Reward openly and often, with more than money
Although many companies use compensation to motivate, this is actually a reward tactic. Monetary reward may reinforce desired behavior once it's demonstrated, but it is ineffective as a long-term motivator. Even worse, inconsistent compensation can actually do the opposite; for instance, employees become dissatisfied when it's not provided.
This is not to say that appropriate compensation isn't necessary. In fact, according to Frederick Herzberg, known as the father of modern motivational theory, while the presence of certain basics (good working conditions and an appropriate salary) don't necessarily increase job satisfaction, their absence contributes significantly to job dissatisfaction. Herzberg's research found that monetary rewards don't compensate for ineffective management and that real motivation comes from the work itself.
So if rewards don't motivate, what does? According to Herzberg, the top motivators in the workplace include achievement, recognition, meaningful work, responsibility, advancement, and growth. HR can be instrumental in developing a program of consistent recognition for use by managers.
Recognition extends the motivating effects of achievement into responsibility and accountability, which are motivating for the employee, valuable for the manager, and cost-effective for the organization. Here are some tactics managers can start to use to reward and motivate employees:
- Use responsibility and advancement as awards. A high performer deserves more responsibility and the respect that comes with it.
- Celebrate as a team. Lead a mini celebration in the office at least once a week for even a small win.
- Congratulate one-on-one. Give a pat on the back to at least one person a day for his contribution.
- Promote only on merit. Promote based only on visible results.
- Personally reward great performance.
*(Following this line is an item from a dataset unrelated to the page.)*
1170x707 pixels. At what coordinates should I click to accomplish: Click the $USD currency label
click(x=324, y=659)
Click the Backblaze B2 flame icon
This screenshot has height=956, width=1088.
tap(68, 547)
Give small rewards for exceptional performance on an irregular basis that are of value to the individual, such as an afternoon off, dinner out on the company, or a long weekend to be home with her family.
By providing your managers with the training and skills they need to be better motivators, learning professionals can work with managers to create a culture of motivation in which individuals feel valued, managers have more capable workers, and the entire organization becomes more agile and change-ready. Now that's a win-win-win proposition.